### Kutipan Teks ###
64 Hari Berudara Sehat per tahun
Survei Bank Dunia (2004) terhadap 111 kota di dunia, menempatkan Jakarta pada peringkat ke-9 sebagai kota dengan kadar partikel debu dalam udara terbanyak (104 mirkogram per meter kubik) versus Uni Eropa yang menetapkan angka 50 mikrogram per meter kubik sebagai ambang batas tertinggi kadar partikel debu dalam udara.
Studi oleh Universitas Harvard menunjukkan 50.000 sampai 100.000 kematian per tahun karena pengaruh buruk polusi udara bagi kesehatan, terutama paru-paru. Sementara hasil penelitian Shakira Franco Suglia, juga dari Fakultas Kesehatan Masyarakat Universitas Harvard, Boston, AS, terhadap 202 anak berusia 8 hingga 11 tahun, mengungkapkan bahwa polusi udara juga dapat mengakibatkan penurunan IQ pada anak.
Hasil survei Bank Dunia (2004) in ternyata tidak jauh berbeda dengan apa yang ditemukan oleh Wahana Lingkungan Hidup Indonesia (Walhi). Lewat pemantauan Air Quality Monitoring System (AQMS) yang tersebar di lima titik di wilayah Jakarta: jumlah hari dengan kualitas udara buruk di Jakarta terus meningkat setiap tahunnya.
###
▸ **Tugas A**
Terjemahkan kalimat dari teks tentang polusi udara di Jakarta ini ke dalam bahasa Inggris: "Studi oleh Universitas Harvard menunjukkan 50.000 sampai 100.000 kematian per tahun karena pengaruh buruk polusi udara bagi kesehatan, terutama paru-paru."
▸ **Tugas B**
Tuliskan kembali bagian teks tentang polusi udara di Jakarta yang dimulai dengan "Studi oleh Universitas" dan berlanjut hingga "meningkat setiap tahunnya.".
▸ **Tugas C**
Lanjutkan teks tentang polusi udara di Jakarta dari kalimat terakhirnya.
### Cuplikan Data ###
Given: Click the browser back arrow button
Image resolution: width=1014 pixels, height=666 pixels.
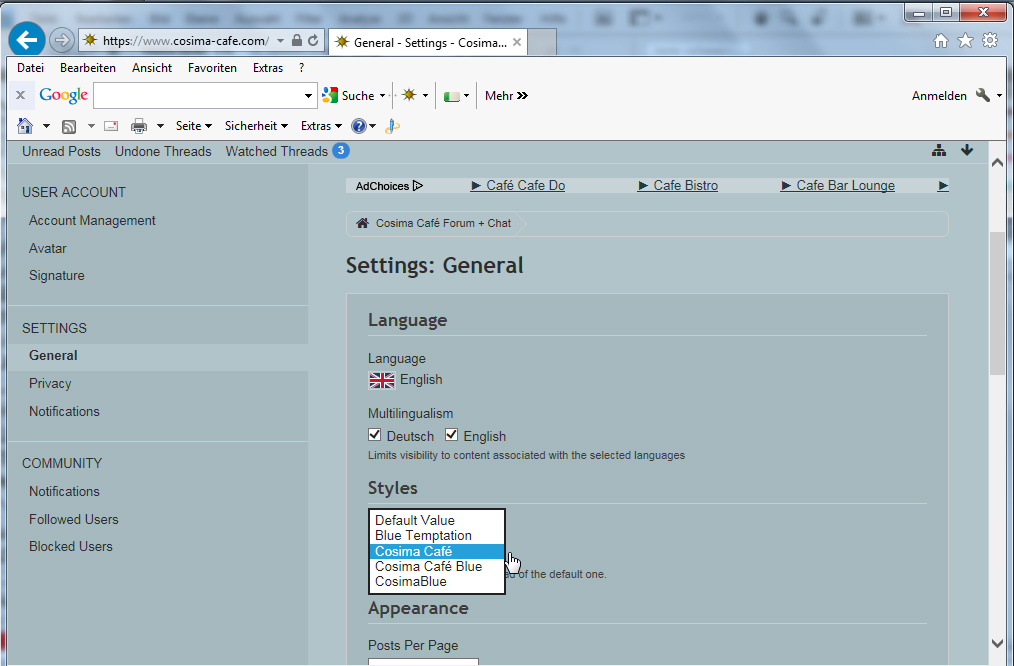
###
▸ **Jawaban A**
A study by Harvard University showed 50,000 to 100,000 deaths per year due to the harmful effects of air pollution on health, especially on the lungs.

▸ **Jawaban B**
Studi oleh Universitas Harvard menunjukkan 50.000 sampai 100.000 kematian per tahun karena pengaruh buruk polusi udara bagi kesehatan, terutama paru-paru. Sementara hasil penelitian Shakira Franco Suglia, juga dari Fakultas Kesehatan Masyarakat Universitas Harvard, Boston, AS, terhadap 202 anak berusia 8 hingga 11 tahun, mengungkapkan bahwa polusi udara juga dapat mengakibatkan penurunan IQ pada anak.
Hasil survei Bank Dunia (2004) in ternyata tidak jauh berbeda dengan apa yang ditemukan oleh Wahana Lingkungan Hidup Indonesia (Walhi). Lewat pemantauan Air Quality Monitoring System (AQMS) yang tersebar di lima titik di wilayah Jakarta: jumlah hari dengan kualitas udara buruk di Jakarta terus meningkat setiap tahunnya.

▸ **Jawaban C**
Tahun 2002, dalam setahun Jakarta dinyatakan sehat hanya selama 22 hari; tahun 2003 turun jadi 18 hari; tahun 2005, hari sehat udara membaik menjadi 20 hari. Namun, setelah Pemerintah Daerah mengoprasikan busway (2006), jumlah hari dengan kualitas udara sehat di Jakarta meningkat menjadi 64 hari dalam setahun.
Apa yang harus dilakukan ?
- Pemda, LSM dan kita. Giatkan program kampanye cinta lingkungan seperti, Hari Bebas Kendaraan Bermotor (HBKB) atau “Car Free Day” (CFD) untuk membantu mengurangi tingkat polusi di kota. Perluas penerapannya, keluar jalan protokol, Patung Pemuda Jalan Sudirman sampai Patung Arjuna Jalan M.H Thamrin. Juga perpanjang jam berlakunya dan frekuensinya. Jangan terbatas pada pukul 06.00 WIB sampai pukul 10.00 WIB, dan hanya sebulan sekali.
- Pemda. Kembalikan fungsi ketersediaan ruang terbuka hijau (RTH), perluas hingga seluas 30 persen dari total wilayah kota agar mampu menyerap sumber polutan demi meningkatkan kualitas udara; tidak seperti Jakarta saat ini, yang hanya memiliki sekitar 9% RTH, (SA)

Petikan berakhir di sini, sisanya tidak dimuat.